Vorliegender Text:
# # # # #

Text: Sandra-Janine Müller Fotos: Sandra-Janine Müller, Georg Drexel, Bayerisches Armeemuseum Ingolstadt, Lisa Wolf-Barbances, Andreas Richter
Was haben Knöpfe mit Musik zu tun? Manche würden sagen, Musik ist Emotion auf Knopfdruck. Eine bestimmte Melodie kann einen inneren Schalter umlegen und Erinnerungen ans Tageslicht der Gefühle spülen. Das Knopfakkordeon, Trompetenventile und die Powertaste der Stereo-Anlage kommen einem in den Sinn. Bei Knopf im Ohr denken Jüngere vermutlich nicht mehr an das Markenzeichen der Kuscheltiere von Margarete Steiff, sondern eher an In-Ear-Monitoring oder ins Handy gestöpselte Kopfhörer. Wo schließlich Kleidung ins Spiel kommt, zum Beispiel als Bühnenoutfit, sind wir schnell bei Knöpfen in ihrer hauptsächlichen Bedeutung als Verschluss. Freilich ist der Knopf nur ein kleines Detail, aber er kann mehr erzählen, als man denkt und mehr zusammenbringen als offensichtlich.
Metall-, Perlmutt-, Glas-, Horn- und Plastikknöpfe kennt jeder. Aber es gibt noch eine besondere Form: Posamentenknöpfe. Sie gehören zur Familie der Posamenten, was textile Zierbesätze bezeichnet. Darunter fallen auch Quasten, Fransen, Crepinen, Schnüre und Borten. Die Knöpfe bestehen aus einem Holzkern, der mit Garn umwickelt, umwebt und umstickt ist. Bei den besonders komplexen Gorl-Knöpfen wird auf dem fertigen Exemplar zusätzlich unter Spannung eine Art Kordel gedreht und in das Fadenmuster eingehängt.

# # # # #

Bereitgestellte Daten:

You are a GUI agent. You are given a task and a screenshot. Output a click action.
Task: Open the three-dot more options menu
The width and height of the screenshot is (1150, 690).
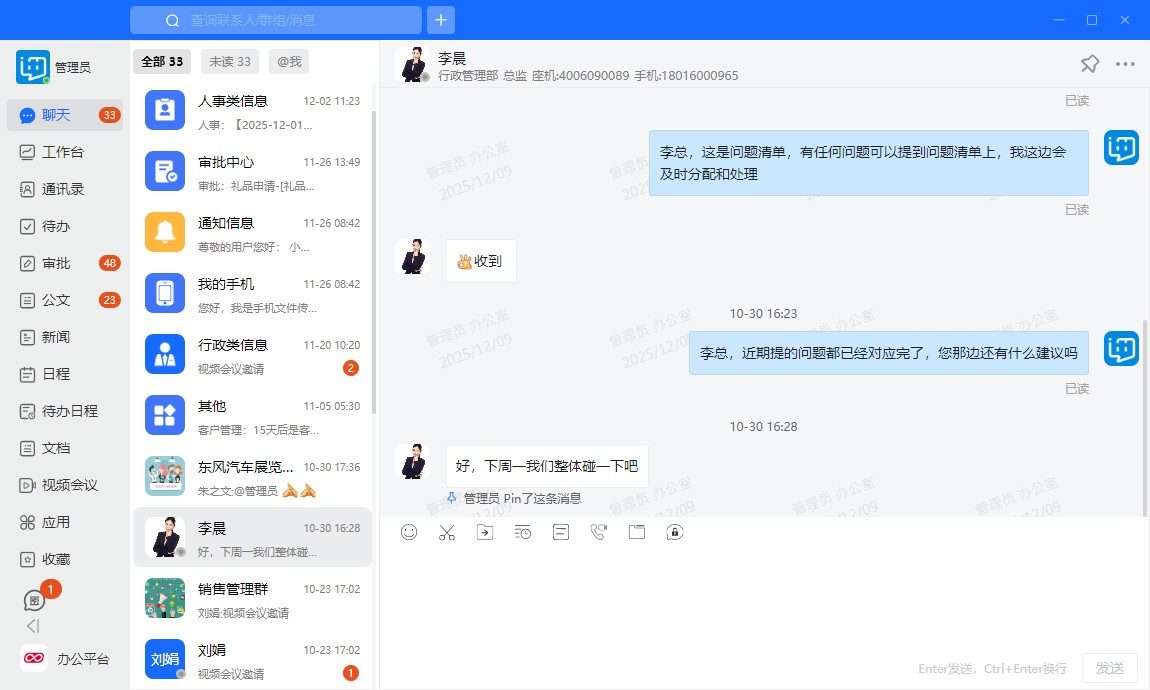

# # # # #

Aufgaben:
A: Gib aus dem Text über Knöpfe alles von „Metall-, Perlmutt-, Glas-, Horn- und“ bis hinunter zu „das Fadenmuster eingehängt.“ unverändert aus.
B: Setze den Text über Knöpfe im Anschluss an seinen letzten Satz fort.

Lösungen:
A:
Metall-, Perlmutt-, Glas-, Horn- und Plastikknöpfe kennt jeder. Aber es gibt noch eine besondere Form: Posamentenknöpfe. Sie gehören zur Familie der Posamenten, was textile Zierbesätze bezeichnet. Darunter fallen auch Quasten, Fransen, Crepinen, Schnüre und Borten. Die Knöpfe bestehen aus einem Holzkern, der mit Garn umwickelt, umwebt und umstickt ist. Bei den besonders komplexen Gorl-Knöpfen wird auf dem fertigen Exemplar zusätzlich unter Spannung eine Art Kordel gedreht und in das Fadenmuster eingehängt.

B:
Vor allem in der Rokoko-Zeit waren diese textilen Knöpfe europaweit verbreitet, bis sie außer Mode kamen und das Geheimnis um ihre Herstellung in Vergessenheit geriet. Zum Glück haben sich etliche Originale an verschiedenen regionalen Trachten, auch in Bayern, erhalten. Die Trachtenkultur-Beratung Bezirk Schwaben hat sie dort wiederentdeckt, die verlorene Kunst um ihre Herstellung erforscht und damit unerwartet einen neuen Handarbeits-Trend in die Welt gesetzt.
Beruf Knopfmacher
Schwabens Trachtenberaterin Monika Hoede hat Spannendes über das historische Handwerk ans Tageslicht gebracht: Posamentenknöpfe kennen wir seit dem 13. Jahrhundert. Ende des 17. Jahrhunderts taucht die Berufsbezeichnung Knopfmacher durch Zugezogene aus Frankreich in Deutschland auf. Mit der Zeit organisierte sich die Berufsgruppe in Zünften. Das 18. Jahrhundert bescherte den Posamentenknöpfen eine Blütezeit. Etwa 100 Jahre lang schmückten sie vor allem Männerwesten und Gehröcke, aber auch Kopfbedeckungen und Handschuhe. Dann kamen mit der Industrialisierung Metall-Knöpfe in Mode und verdrängten nach und nach ihre textilen Verwandten. In mancher Trachten-Region, wie der hessischen Schwalm, dem Schaumburger Land oder dem schwäbischen Ries waren sie allerdings noch bis zum Anfang des 20. Jahrhunderts gebräuchlich.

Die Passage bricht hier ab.